09 Jan 2017: Goodbye to director Justine Brian
We have big news: Justine Brian, director of the Debating Matters Competition, leaves the Institute of Ideas this week to become director of Civitas Schools
Congratulations to Justine on securing such a fantastic job. We of course are incredibly sad to be losing her as Justine has been a backbone of Debating Matters for so many years. Having held almost every single role in Debating Matters, Justine is one of the longest serving team members of the Institute of Ideas and will be greatly missed.
She joined back in 2006 and has seen the competition grow from just 32 schools into 288.
Justine in 2007 with former colleagues Tony Gilland and Helen Birtwistle *Note from Justine: seriously, guys, could you have found a worse photo?!*
Justine’s passion for the competition has always been undeniable. After ten years’ worth of Qualifying Rounds, Regional Finals and National Finals, she has developed Debating Matters’ relationships with schools and teachers, but also with the hundreds of students that have competed throughout the years.
In recent years, she has led the competition as its director, overseeing many successes, including Debating Matters’ expansion nationally and internationally, plus projects ranging from Debating Matters Beyond Bars, and our recent special projects with BPAS and the Institution of Mechanical Engineers. It was not all success of course: she was not able to convince the Institute of Ideas to have an office pet (although did come close to hosting colleague Adam Rawcliffe’s pet snake, Alan).
As one of the more sophisticated members of the team, Justine has had a positive influence over her younger colleagues. Affectionately named ‘mum’ by certain colleagues and competition alumni, Justine has always been a team player, even if it means being dragged to the pub much later than she wanted to (mid-week) or hitting the dancefloor in questionable Birmingham clubs. Her sophistication doesn’t end there. Her time on the road with Debating Matters has developed her knowledge of the best food places in every city, town and village in the UK. A self-declared ‘foodie’, the team will miss Justine’s valuable expertise, particularly of Pact Coffee, Indian curry paste and jalebis. The team will even miss her throwing shade at certain individuals’ addiction to Vietnamese Pho – known to Justine as “that expensive Thai place”.

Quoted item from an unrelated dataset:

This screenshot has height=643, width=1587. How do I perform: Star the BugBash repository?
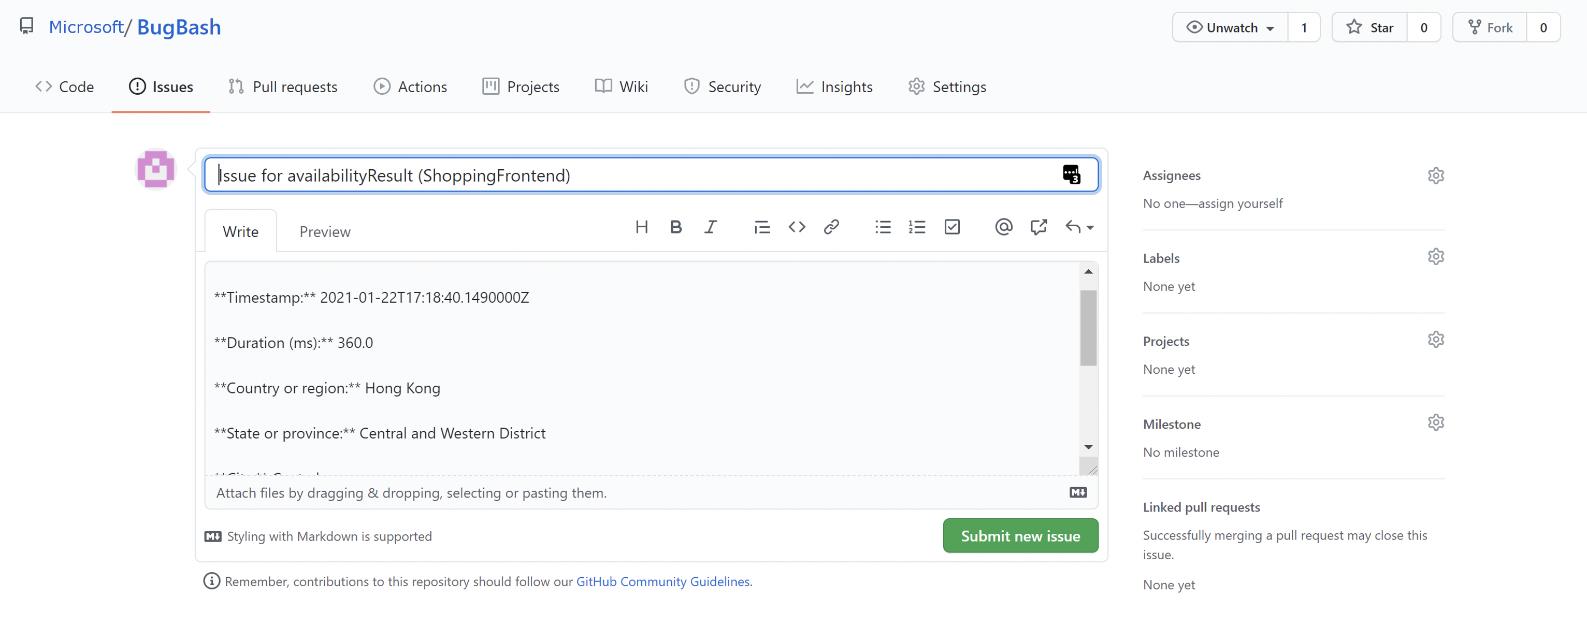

Despite her lack of ability to send decipherable emails or texts, Justine is known to be a phone addict. She leaves the Institute of Ideas as the Selfie Queen:
Justine said of her time with Debating Matters:
“It has been my pleasure to work alongside my wonderful colleagues to produce what I genuinely believe to be the best and the most demanding school’s debating competition. More than just another competition, Debating Matters was about the importance of ideas and their role in shaping the society we live in, and the one we might want to see. I have made friends of teachers, been rewarded as pupils become alumni, and met some amazing people who judge for us. I will of course miss of all that, but know the competition will continue to thrive in the future.”
Institute of Ideas director Claire Fox says:
“Debating Matters could never have become such a well-regarded, national competition without Justine’s enormous dedication and hard work over the years. She has dedicated herself to creating an educational project that has made a positive difference to lives of thousands of young people, passionately believing that debating really does matter. For more than a decade, Justine has worked at ensuring that Debating Matters thrived. She has not only inspired her work colleagues, but has created a network of close relationships with teachers and schools who she has nurtured, many debating for the first time under her encouragement and tutelage. We are delighted that Justine will continue working in the education sphere and wish her all the best at Civitas; we hope we will continue to work together in various capacities moving forward”.
Justine will continue to be involved in the Institute of Ideas’ work and her kind, warm-hearted nature will be sorely missed by her colleagues. We wish her all the best for the future. Good luck Justine!